New Orleans had it’s first warning at 10 PM Friday (>6% probability) and roads (and airport) started closing around 4 PM and all closed (AFAIK) by 5:30 PM Sunday. Saturday was the only day we had to refuel in New Orleans (all closed Sunday morning except one I saw) and almost all stations ran out, but there was barely enough for most everyone that wanted out. Few cars stranded on the side of the road. We may have a stronger tradition of keeping our tanks half full during hurricane season and “topping” up whenever one is about to enter the Gulf.
I have vague memories of the radio announcing where new gasoline deliveries were being made on Saturday afternoon and evening.
Houston OTOH has almost 100 hours warning (at least 80 from memory). They have massive shortages and thousands of cars stranded for weeks on the side of the road (they were pushed off as they ran out). A couple of dozen people died of heat exhaustion.
Repeat Katrina and Rita with current stocks and the outcome does not look pretty.
Hypothesize Cat 4/5 with projected landfall on Ft. Lauderdale/Miami border. Or Tampa Bay, Jacksonville, Charleston or any major coastal city without local refineries and shortages and chaos will result. Cars stalled for lack of gas will slow an already slow evac process.
Many middle class people with cars will be stranded and frustrated and forced to ride out whatever comes. This is, IMO, an issue of public safety.

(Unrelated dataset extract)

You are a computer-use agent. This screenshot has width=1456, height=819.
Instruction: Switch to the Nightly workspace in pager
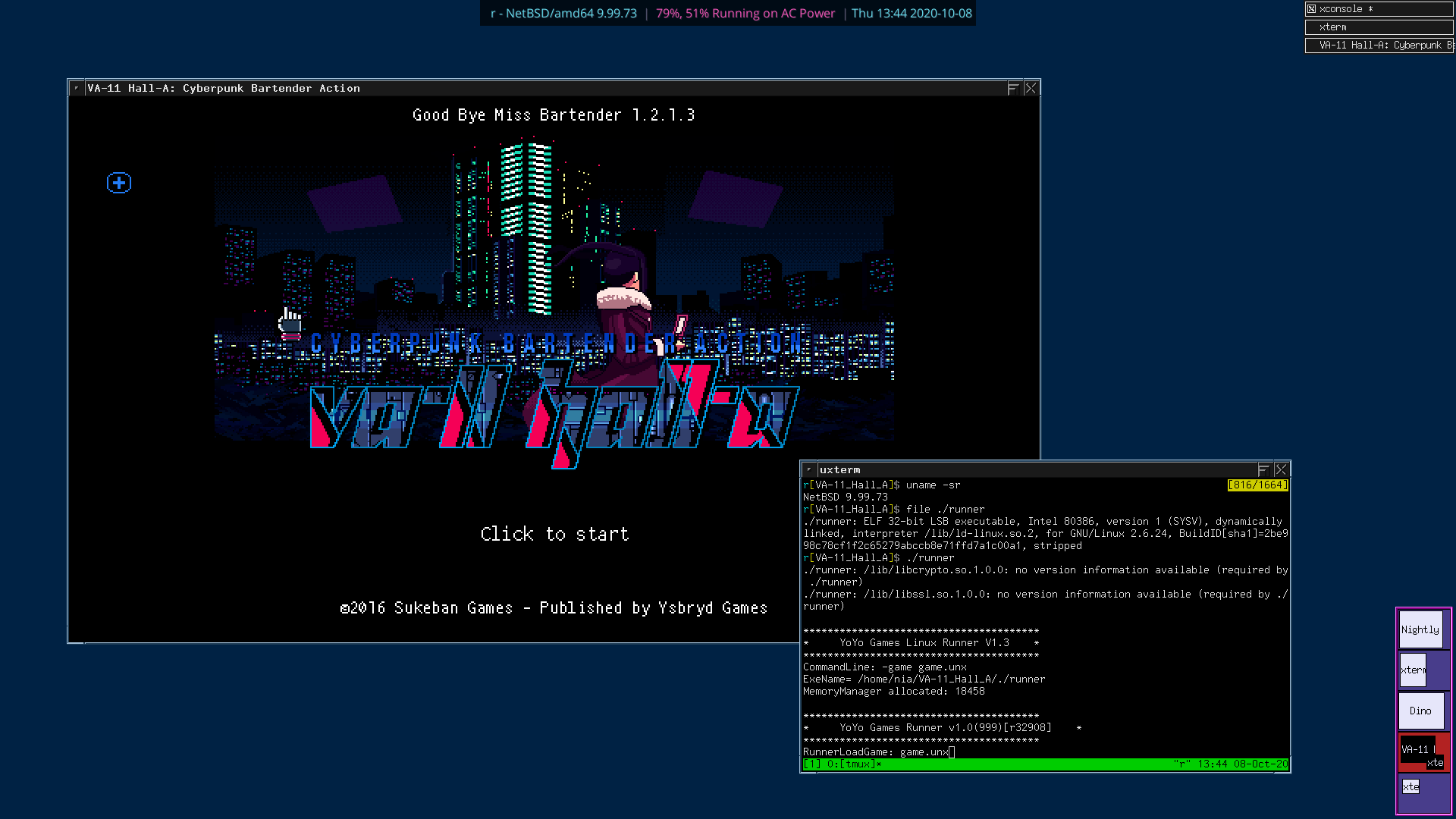pyautogui.click(x=1420, y=629)
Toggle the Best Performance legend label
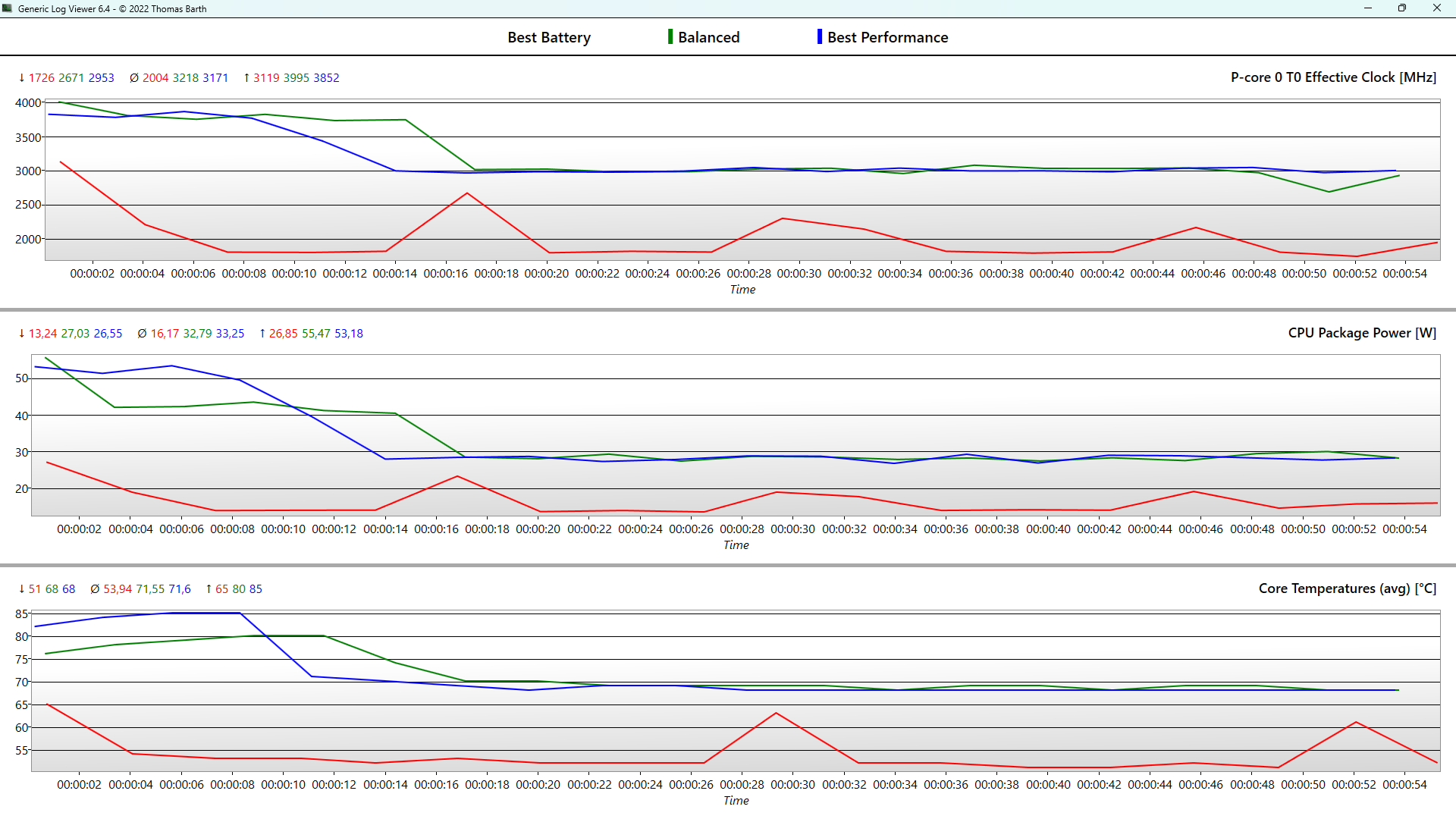1456x819 pixels. click(887, 37)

Best Hopes for no major hurricanes hitting major cities this year,
Final Thoughts – RR
Overall, I think this session was very informative, and I do appreciate the effort the API is making to educate the public. One of the problems that I can see is that many of us on these calls are already very knowledgeable about these issues, so it would be good to get some people on who are both influential and don’t know as much about energy issues as they should. In particular, it would be nice to have some political leaders or staffers on the call, as well as some vocal opponents of the oil industry. After all, when they are explaining to me why prices are rising, they are preaching to the choir.
One thing I think they really were not clued in on is just what the gasoline inventory situation looks like. Yes, they knew it was low, but they felt like it had turned the corner and was on the way back up. Maybe, but we are still in a very, very low inventory situation and I did not get the impression that they appreciated this.
Here’s your complete reference if you ever need to come up with an EROI for energy usage in an oil refinery.
1. Szklo, Alexandre and Schaeffer, Roberto, Fuel specification, energy consumption and CO2 emission in oil refineries, Energy Vol 32 pp. 1075–1092, May 17, 2006.
Note that the 10% they quote computes to a 10/1 EROI. In other words, for 1 BTU of oil, it takes 0.1 BTUs to refine it. 1 divided by 0.1 is 10. Contrast that with ethanol, where it takes 1 BTU to produce 1.3 BTUs of ethanol. So, you have an EROI for oil refining of 10/1 (reduced to probably 6.5/1 if you start with crude in the ground) versus 1.3/1 for ethanol. That’s why ethanol from corn will always need subsidies to compete (or a very cheap energy input like coal).